Monday, 4 April 2016

The invisibility of metaphysics to modern Man

It is a striking and intriguing aspect of modern intellectual life that metaphysics is invisible to almost everyone - despite that it was the very first type of philosophy and formed the basis of the subject (off and on) from the Ancient Greeks onwards.

Metaphysics refers to the fundamental assumptions - and therefore it is by definition not susceptible to proof or disproof nor does it depend on evidence. Even this by-definition fact is beyond modern Man.

This may be evidence of a decline in both average and peak intelligence, since it was only ever the most abstract thinkers who could engage with metaphysics.

Or, it may be due to a loss of introspective ability - although superficially modern people are far more introspective than people of the past; alternatively it may not be the loss of introspective ability so much as the belief that introspection is insignificant, merely 'subjective'.

The mainstream metaphysical beliefs of modern Man (because of course he has them, even if he does not know that he has, and denies the fact) are therefore utterly invisible.

(The most obvious example of invisible metaphysics is the theory of evolution by natural selection; another would be the assumption in physics of fundamental randomness - and therefore non-causality; another (related to the preceding) would be that a human life has no objective purpose or meaning.)
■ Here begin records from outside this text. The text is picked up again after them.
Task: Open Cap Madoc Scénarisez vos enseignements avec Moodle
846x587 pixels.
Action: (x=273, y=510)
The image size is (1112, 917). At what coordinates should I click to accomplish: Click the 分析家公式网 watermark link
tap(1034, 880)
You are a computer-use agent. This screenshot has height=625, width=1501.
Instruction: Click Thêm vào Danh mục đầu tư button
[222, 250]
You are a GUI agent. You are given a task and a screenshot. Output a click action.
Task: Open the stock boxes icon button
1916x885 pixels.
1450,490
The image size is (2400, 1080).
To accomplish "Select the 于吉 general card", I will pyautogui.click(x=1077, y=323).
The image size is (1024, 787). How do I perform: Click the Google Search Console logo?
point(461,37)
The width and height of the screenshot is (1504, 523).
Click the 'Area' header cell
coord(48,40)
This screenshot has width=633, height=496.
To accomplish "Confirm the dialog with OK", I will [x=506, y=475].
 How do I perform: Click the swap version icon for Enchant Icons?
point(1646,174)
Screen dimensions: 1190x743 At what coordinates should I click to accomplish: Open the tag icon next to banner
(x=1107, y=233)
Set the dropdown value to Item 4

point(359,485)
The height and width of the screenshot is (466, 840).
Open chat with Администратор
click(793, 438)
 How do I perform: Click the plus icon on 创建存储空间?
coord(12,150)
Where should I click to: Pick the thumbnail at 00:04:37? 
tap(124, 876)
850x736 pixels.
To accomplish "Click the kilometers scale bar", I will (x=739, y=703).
Modern man can only observe the consequences of his own metaphysics; but without even the slightest comprehension that these are necessary and predictable consequences of his own assumptions!

4 comments:

  1. Modern intellectuals, in whose wake everybody else follows, hate the idea of God because they hate the idea of obedience. They will not serve and for them anything, even death, is better than that. Therefore the only metaphysics they can possibly choose is the metaphysics of meaninglessness. What they see in the world is what they wish to see; that is, what corroborates their rebellion against truth and meaning.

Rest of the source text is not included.